Par un arrêt du 20 mars 2025, la cour administrative d’appel de Versailles annula donc la transaction litigieuse.

[1] Les transactions ont nécessairement un tel effet, voy. not. CE, 28 janv. 1994, nᵒ 49518, Société Raymond Camus et compagnie : Lebon T., p. 1041.

[2] CE, ass., 4 avr. 2014, nᵒ 358994, Département du Tarn-et-Garonne : Lebon, p. 70, cons. 4.

[3] CE, ass., 13 juill. 2016, nᵒ 387763, M. Czabaj : Lebon, p. 340.

[4] CE, 19 juill. 2023, nᵒ 465308, Société Seateam aviation : Lebon T., pp. 558, 795 et 851, cons. 3.

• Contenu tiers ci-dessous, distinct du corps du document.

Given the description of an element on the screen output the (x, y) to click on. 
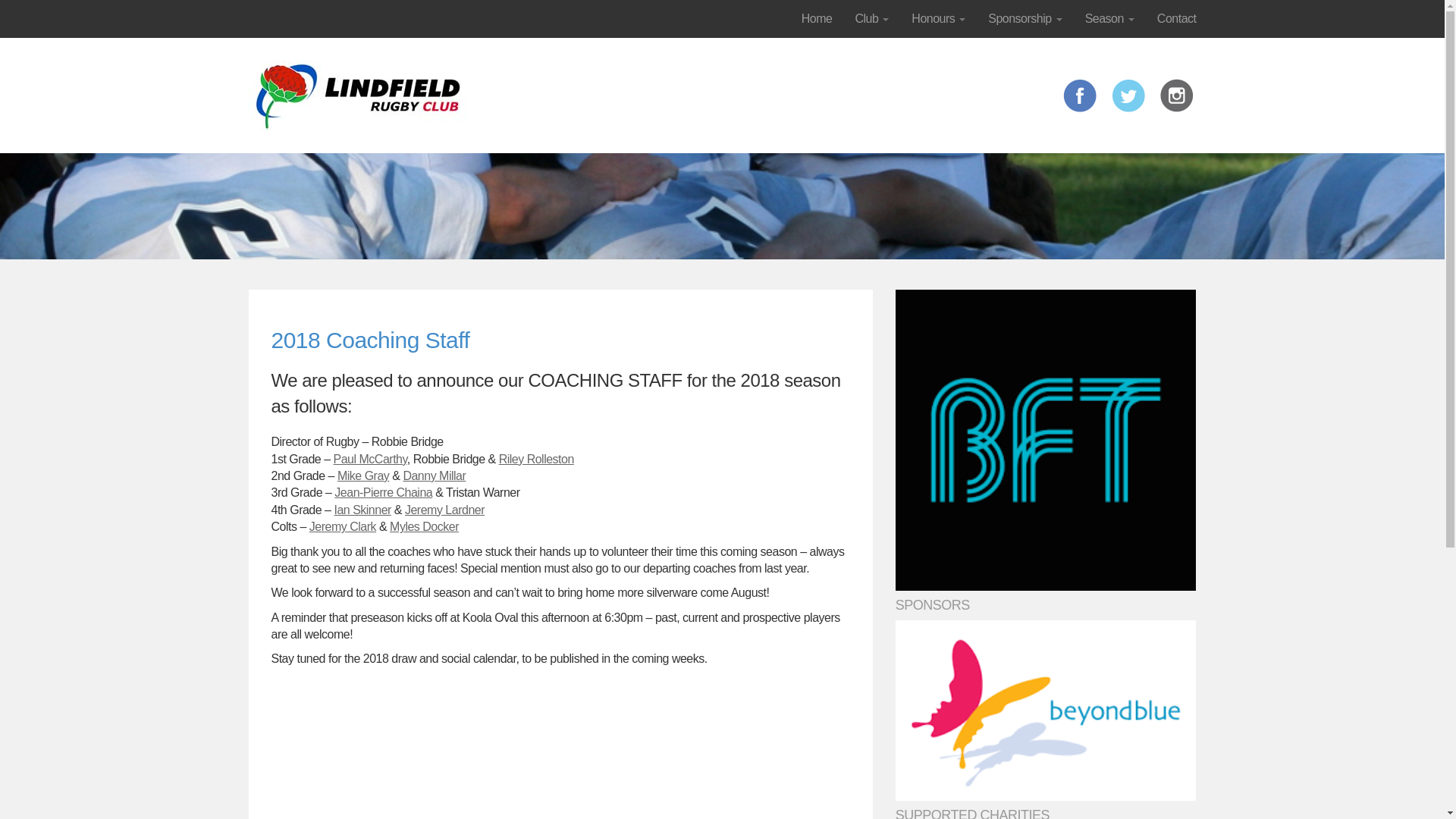
Club (871, 18)
Sponsorship (1024, 18)
Honours (937, 18)
Home (817, 18)
Season (1109, 18)
Contact (1176, 18)
Club (871, 18)
Honours (937, 18)
Home (817, 18)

[5] La cour écrit même plutôt : « En l’absence de tout élément de nature à établir que ce protocole transactionnel, signé le 26 décembre 2019, a fait l’objet de mesures de publicité appropriée », CAA Versailles, 20 mars 2025, nᵒ 22VE02067, Société Elres, cons. 6.

[6] Not. dans une fonction contentieuse CE, 26 oct. 2018, nᵒ 421292, Garde des sceaux, ministre de la justice c/ M. Colas : Lebon T., p. 758, cons. 3 ; dans une fonction consultative, CE, ass., avis, 6 déc. 2002, nᵒ 249153, Syndicat intercommunal des établissements du second cycle du second degré du district de l’Haÿ-les-Roses : Lebon, p. 433.

[7] C. civ., art. 2044.

[8] CRPA, art. L. 423-1.

[9] CAA Versailles, 20 mars 2025, nᵒ 22VE02067, Société Elres, cons. 8.

[10] CAA Versailles, 20 mars 2025, nᵒ 22VE02067, Société Elres, cons. 9.

[11] Égal. par. expl. CAA Douai, 29 déc. 2006, nᵒ 06DA00277, Société CDP Mobilier urbain, cons. 2. Plus classiquement, en excès de pouvoir, voy. CE, 26 déc. 1925, Sieur Rodière : Lebon, p. 1065.

[12] CAA Versailles, 20 mars 2025, nᵒ 22VE02067, Société Elres, cons. 12.

[13] Manon Van Daële, « Un protocole transactionnel ne peut pas faire revivre un marché annulé par le juge », note sous CAA Versailles, 20 mars 2025, nᵒ 22VE02067, Société Elres, JCP A. 2025, nᵒ 13, act. 168.

[14] Du seul fait de son illicéité le contrat litigieux encourait l’annulation.

[15] CE, sect., 19 mars 1971, nᵒ 79962, Sieurs Mergui : Lebon, p. 235.

[16] CE, sect., 10 avr. 2008, nᵒˢ 244950 et 284439 et 248607, Decaux et département des Alpes-Maritimes : Lebon, p. 151.

[17] CE, 8 déc. 1995, nᵒ 144029, Commune de Saint-Tropez : Lebon, p. 431.

[18] La jurisprudence estime à ce propos que « [p]our déterminer si une transaction constitue une libéralité consentie de façon illicite par une collectivité publique, les concessions réciproques consenties par les parties dans le cadre de cette transaction doivent être appréciées de manière globale » (not. CAA Paris, 25 juin 2021, nᵒ 21PA00028, M. D…, cons. 3). Pour la décision de principe, voy. CE, 9 déc. 2016, nᵒ 391840, Société Foncière Europe : Lebon T., pp. 697, 816, 824, 825 et 939, cons. 2.